La justice a donné tort à Denis Baupin dans son procès pour diffamation intenté à des femmes et des médias, vendredi 19 avril. Le tribunal correctionnel a en effet accordé la relaxe à six femmes qui l'accusent de harcèlements et violences sexuels, deux hommes témoins, ainsi qu'à deux journalistes et leurs médias – France Inter et Mediapart.

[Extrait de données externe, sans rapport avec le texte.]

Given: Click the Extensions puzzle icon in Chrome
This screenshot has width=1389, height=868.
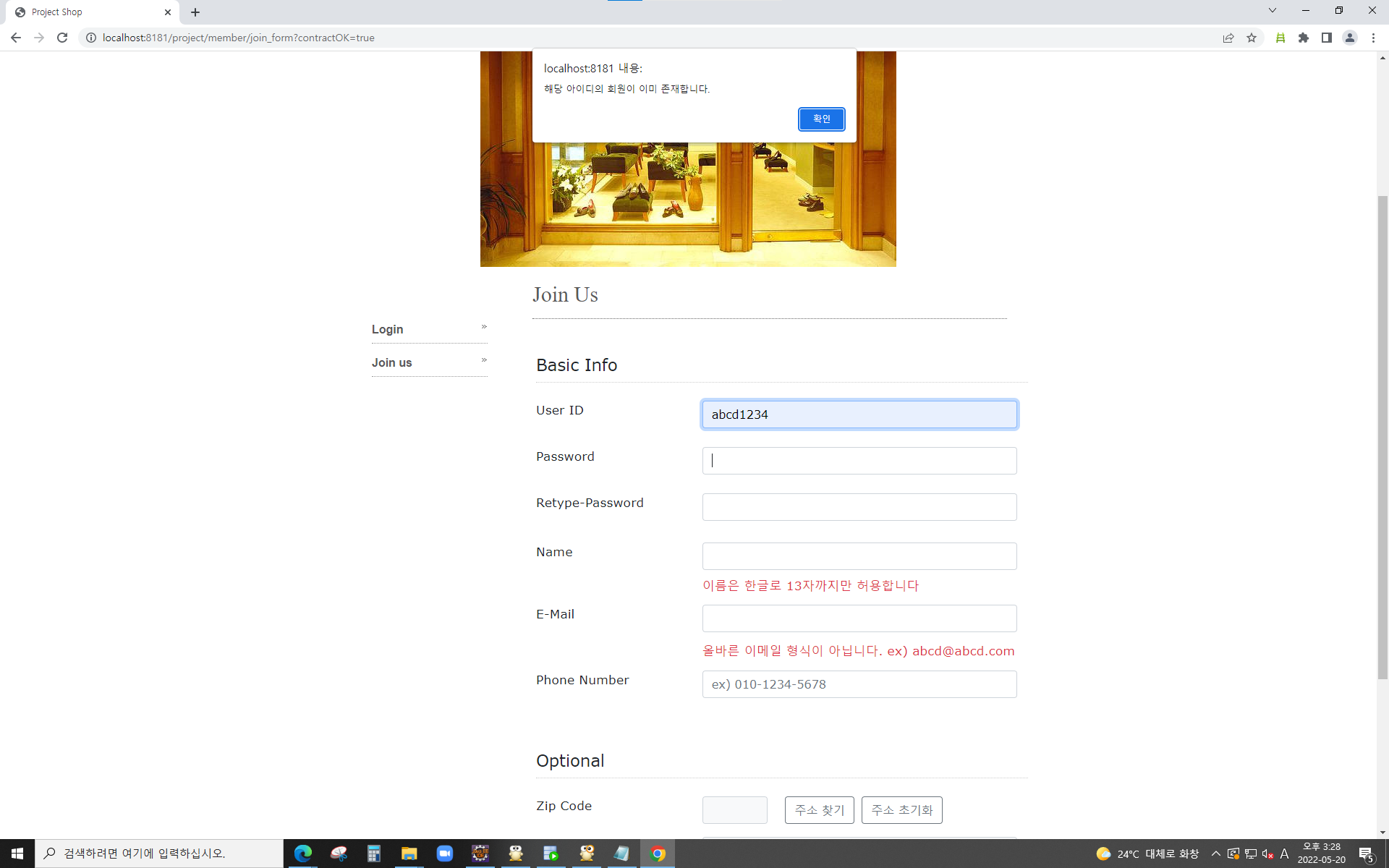Looking at the screenshot, I should [1304, 38].
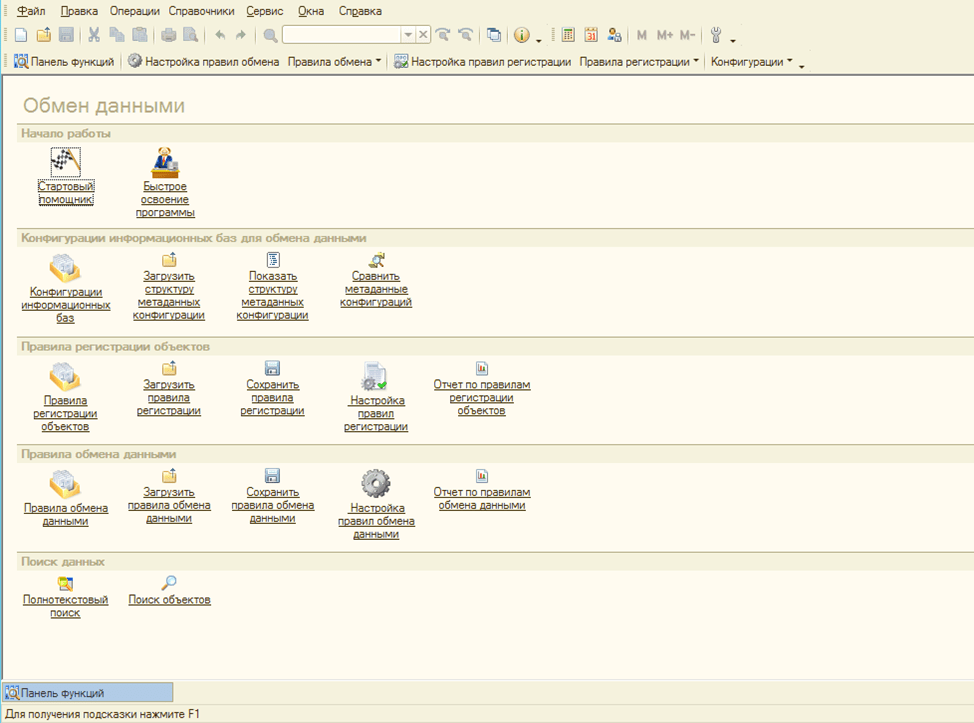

La relaxe est conforme aux conclusions de la procureure qui avait souligné, en février, la bonne foi et le travail sérieux des journalistes. Au fil des débats, d'ailleurs, le procès de la presse s'est mué en charge contre l'ancien vice-président de l'Assemblée nationale. Huit femmes avaient raconté des "SMS salaces", des "gestes déplacés" et des "agressions" : "les deux mains sur les seins", le "pied coincé dans la porte", "une caresse très douce ressentie comme une grande violence".

Cette affaire avait été révélée il y a trois ans, constituant un signe avant-coureur de la déferlante #metoo soulevée par le scandale Weinstein en 2017-2018. Denis Baupin devra en outre verser au moins 500 euros de dommages et intérêts, pour "abus de constitution de partie civile", à chacun des prévenus.